- EXERCISE TASK
Please return the listing below word for word, every line of it, from start to finish.

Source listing

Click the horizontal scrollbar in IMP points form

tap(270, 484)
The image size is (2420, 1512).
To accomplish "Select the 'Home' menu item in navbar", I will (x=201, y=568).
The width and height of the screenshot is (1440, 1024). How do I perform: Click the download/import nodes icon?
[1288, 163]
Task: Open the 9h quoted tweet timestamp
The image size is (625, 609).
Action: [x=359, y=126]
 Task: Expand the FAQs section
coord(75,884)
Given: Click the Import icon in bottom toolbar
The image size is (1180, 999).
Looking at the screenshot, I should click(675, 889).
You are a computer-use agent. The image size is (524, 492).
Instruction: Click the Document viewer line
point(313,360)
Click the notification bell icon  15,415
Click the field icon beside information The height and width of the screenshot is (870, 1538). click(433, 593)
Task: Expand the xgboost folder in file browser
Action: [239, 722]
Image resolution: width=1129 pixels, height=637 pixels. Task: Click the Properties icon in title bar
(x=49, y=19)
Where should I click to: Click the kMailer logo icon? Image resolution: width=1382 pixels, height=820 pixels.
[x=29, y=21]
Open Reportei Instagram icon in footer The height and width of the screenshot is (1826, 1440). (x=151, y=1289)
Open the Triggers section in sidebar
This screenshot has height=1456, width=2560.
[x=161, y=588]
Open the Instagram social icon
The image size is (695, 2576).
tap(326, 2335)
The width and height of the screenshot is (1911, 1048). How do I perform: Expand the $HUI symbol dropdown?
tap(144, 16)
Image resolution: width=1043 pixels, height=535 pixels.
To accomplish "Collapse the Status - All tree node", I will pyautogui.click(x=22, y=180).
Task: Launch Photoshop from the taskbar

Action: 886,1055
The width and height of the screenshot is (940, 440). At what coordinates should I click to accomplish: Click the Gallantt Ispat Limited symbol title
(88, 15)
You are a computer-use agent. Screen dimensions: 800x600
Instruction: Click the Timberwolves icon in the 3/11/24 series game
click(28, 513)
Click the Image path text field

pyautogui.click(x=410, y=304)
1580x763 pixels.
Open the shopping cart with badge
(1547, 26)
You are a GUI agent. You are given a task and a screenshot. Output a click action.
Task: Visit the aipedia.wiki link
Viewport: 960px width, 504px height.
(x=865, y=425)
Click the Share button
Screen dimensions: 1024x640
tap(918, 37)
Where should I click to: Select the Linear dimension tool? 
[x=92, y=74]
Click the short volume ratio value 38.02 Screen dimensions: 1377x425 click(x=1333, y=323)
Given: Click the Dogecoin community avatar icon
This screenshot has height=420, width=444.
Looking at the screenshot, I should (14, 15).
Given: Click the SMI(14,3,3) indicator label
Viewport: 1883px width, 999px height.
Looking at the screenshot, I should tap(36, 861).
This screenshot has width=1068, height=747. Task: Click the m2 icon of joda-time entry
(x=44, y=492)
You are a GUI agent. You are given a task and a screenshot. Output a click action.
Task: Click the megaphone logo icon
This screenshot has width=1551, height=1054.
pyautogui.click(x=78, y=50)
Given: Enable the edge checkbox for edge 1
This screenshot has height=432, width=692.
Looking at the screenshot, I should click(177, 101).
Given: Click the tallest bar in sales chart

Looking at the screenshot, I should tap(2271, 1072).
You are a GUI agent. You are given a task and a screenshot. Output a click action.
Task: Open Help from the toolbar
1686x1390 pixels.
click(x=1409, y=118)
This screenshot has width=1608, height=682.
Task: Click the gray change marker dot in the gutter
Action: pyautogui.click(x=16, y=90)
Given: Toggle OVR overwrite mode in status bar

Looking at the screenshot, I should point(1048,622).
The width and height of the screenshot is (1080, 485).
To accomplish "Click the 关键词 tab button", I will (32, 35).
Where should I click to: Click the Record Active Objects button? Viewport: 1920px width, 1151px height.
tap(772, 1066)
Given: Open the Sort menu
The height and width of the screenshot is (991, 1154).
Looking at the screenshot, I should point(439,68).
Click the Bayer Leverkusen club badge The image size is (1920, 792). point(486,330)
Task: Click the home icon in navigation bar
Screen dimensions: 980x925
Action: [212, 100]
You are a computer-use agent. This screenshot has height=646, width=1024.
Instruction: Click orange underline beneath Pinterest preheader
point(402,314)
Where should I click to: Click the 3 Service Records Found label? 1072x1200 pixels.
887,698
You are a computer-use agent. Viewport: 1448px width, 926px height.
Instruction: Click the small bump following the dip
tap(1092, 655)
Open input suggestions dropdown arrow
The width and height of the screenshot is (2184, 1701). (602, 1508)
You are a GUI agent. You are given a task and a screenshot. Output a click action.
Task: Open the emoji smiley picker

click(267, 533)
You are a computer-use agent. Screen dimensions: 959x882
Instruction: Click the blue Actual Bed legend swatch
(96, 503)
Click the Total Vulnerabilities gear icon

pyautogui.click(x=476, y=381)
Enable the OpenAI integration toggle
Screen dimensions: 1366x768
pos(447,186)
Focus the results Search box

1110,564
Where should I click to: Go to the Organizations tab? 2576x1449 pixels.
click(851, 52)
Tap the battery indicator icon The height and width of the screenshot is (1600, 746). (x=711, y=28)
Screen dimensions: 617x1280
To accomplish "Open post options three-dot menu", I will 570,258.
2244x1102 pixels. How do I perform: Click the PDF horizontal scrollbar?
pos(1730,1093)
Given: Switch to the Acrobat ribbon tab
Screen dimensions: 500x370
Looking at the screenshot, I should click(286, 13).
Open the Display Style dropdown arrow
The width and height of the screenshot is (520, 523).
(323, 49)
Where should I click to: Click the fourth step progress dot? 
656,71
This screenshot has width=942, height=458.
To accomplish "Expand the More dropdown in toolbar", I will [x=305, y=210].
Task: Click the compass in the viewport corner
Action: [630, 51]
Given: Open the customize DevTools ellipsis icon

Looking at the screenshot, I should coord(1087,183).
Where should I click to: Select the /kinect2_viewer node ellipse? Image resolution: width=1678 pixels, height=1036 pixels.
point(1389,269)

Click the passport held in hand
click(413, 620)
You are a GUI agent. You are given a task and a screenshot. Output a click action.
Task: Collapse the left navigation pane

- IN RESPONSE
Click the horizontal scrollbar in IMP points form

tap(270, 484)
The image size is (2420, 1512).
To accomplish "Select the 'Home' menu item in navbar", I will (x=201, y=568).
The width and height of the screenshot is (1440, 1024). How do I perform: Click the download/import nodes icon?
[1288, 163]
Task: Open the 9h quoted tweet timestamp
The image size is (625, 609).
Action: [x=359, y=126]
 Task: Expand the FAQs section
coord(75,884)
Given: Click the Import icon in bottom toolbar
The image size is (1180, 999).
Looking at the screenshot, I should click(675, 889).
You are a computer-use agent. The image size is (524, 492).
Instruction: Click the Document viewer line
point(313,360)
Click the notification bell icon  15,415
Click the field icon beside information The height and width of the screenshot is (870, 1538). click(433, 593)
Task: Expand the xgboost folder in file browser
Action: [239, 722]
Image resolution: width=1129 pixels, height=637 pixels. Task: Click the Properties icon in title bar
(x=49, y=19)
Where should I click to: Click the kMailer logo icon? Image resolution: width=1382 pixels, height=820 pixels.
[x=29, y=21]
Open Reportei Instagram icon in footer The height and width of the screenshot is (1826, 1440). (x=151, y=1289)
Open the Triggers section in sidebar
This screenshot has height=1456, width=2560.
[x=161, y=588]
Open the Instagram social icon
The image size is (695, 2576).
tap(326, 2335)
The width and height of the screenshot is (1911, 1048). How do I perform: Expand the $HUI symbol dropdown?
tap(144, 16)
Image resolution: width=1043 pixels, height=535 pixels.
To accomplish "Collapse the Status - All tree node", I will pyautogui.click(x=22, y=180).
Task: Launch Photoshop from the taskbar

Action: 886,1055
The width and height of the screenshot is (940, 440). At what coordinates should I click to accomplish: Click the Gallantt Ispat Limited symbol title
(88, 15)
You are a computer-use agent. Screen dimensions: 800x600
Instruction: Click the Timberwolves icon in the 3/11/24 series game
click(28, 513)
Click the Image path text field

pyautogui.click(x=410, y=304)
1580x763 pixels.
Open the shopping cart with badge
(1547, 26)
You are a GUI agent. You are given a task and a screenshot. Output a click action.
Task: Visit the aipedia.wiki link
Viewport: 960px width, 504px height.
(x=865, y=425)
Click the Share button
Screen dimensions: 1024x640
tap(918, 37)
Where should I click to: Select the Linear dimension tool? 
[x=92, y=74]
Click the short volume ratio value 38.02 Screen dimensions: 1377x425 click(x=1333, y=323)
Given: Click the Dogecoin community avatar icon
This screenshot has height=420, width=444.
Looking at the screenshot, I should (14, 15).
Given: Click the SMI(14,3,3) indicator label
Viewport: 1883px width, 999px height.
Looking at the screenshot, I should tap(36, 861).
This screenshot has width=1068, height=747. Task: Click the m2 icon of joda-time entry
(x=44, y=492)
You are a GUI agent. You are given a task and a screenshot. Output a click action.
Task: Click the megaphone logo icon
This screenshot has width=1551, height=1054.
pyautogui.click(x=78, y=50)
Given: Enable the edge checkbox for edge 1
This screenshot has height=432, width=692.
Looking at the screenshot, I should click(177, 101).
Given: Click the tallest bar in sales chart

Looking at the screenshot, I should tap(2271, 1072).
You are a GUI agent. You are given a task and a screenshot. Output a click action.
Task: Open Help from the toolbar
1686x1390 pixels.
click(x=1409, y=118)
This screenshot has width=1608, height=682.
Task: Click the gray change marker dot in the gutter
Action: pyautogui.click(x=16, y=90)
Given: Toggle OVR overwrite mode in status bar

Looking at the screenshot, I should point(1048,622).
The width and height of the screenshot is (1080, 485).
To accomplish "Click the 关键词 tab button", I will (32, 35).
Where should I click to: Click the Record Active Objects button? Viewport: 1920px width, 1151px height.
tap(772, 1066)
Given: Open the Sort menu
The height and width of the screenshot is (991, 1154).
Looking at the screenshot, I should point(439,68).
Click the Bayer Leverkusen club badge The image size is (1920, 792). point(486,330)
Task: Click the home icon in navigation bar
Screen dimensions: 980x925
Action: [212, 100]
You are a computer-use agent. This screenshot has height=646, width=1024.
Instruction: Click orange underline beneath Pinterest preheader
point(402,314)
Where should I click to: Click the 3 Service Records Found label? 1072x1200 pixels.
887,698
You are a computer-use agent. Viewport: 1448px width, 926px height.
Instruction: Click the small bump following the dip
tap(1092, 655)
Open input suggestions dropdown arrow
The width and height of the screenshot is (2184, 1701). (602, 1508)
You are a GUI agent. You are given a task and a screenshot. Output a click action.
Task: Open the emoji smiley picker

click(267, 533)
You are a computer-use agent. Screen dimensions: 959x882
Instruction: Click the blue Actual Bed legend swatch
(96, 503)
Click the Total Vulnerabilities gear icon

pyautogui.click(x=476, y=381)
Enable the OpenAI integration toggle
Screen dimensions: 1366x768
pos(447,186)
Focus the results Search box

1110,564
Where should I click to: Go to the Organizations tab? 2576x1449 pixels.
click(851, 52)
Tap the battery indicator icon The height and width of the screenshot is (1600, 746). (x=711, y=28)
Screen dimensions: 617x1280
To accomplish "Open post options three-dot menu", I will 570,258.
2244x1102 pixels. How do I perform: Click the PDF horizontal scrollbar?
pos(1730,1093)
Given: Switch to the Acrobat ribbon tab
Screen dimensions: 500x370
Looking at the screenshot, I should click(286, 13).
Open the Display Style dropdown arrow
The width and height of the screenshot is (520, 523).
(323, 49)
Where should I click to: Click the fourth step progress dot? 
656,71
This screenshot has width=942, height=458.
To accomplish "Expand the More dropdown in toolbar", I will [x=305, y=210].
Task: Click the compass in the viewport corner
Action: [630, 51]
Given: Open the customize DevTools ellipsis icon

Looking at the screenshot, I should coord(1087,183).
Where should I click to: Select the /kinect2_viewer node ellipse? Image resolution: width=1678 pixels, height=1036 pixels.
point(1389,269)

Click the passport held in hand
click(413, 620)
You are a GUI agent. You are given a task and a screenshot. Output a click action.
Task: Collapse the left navigation pane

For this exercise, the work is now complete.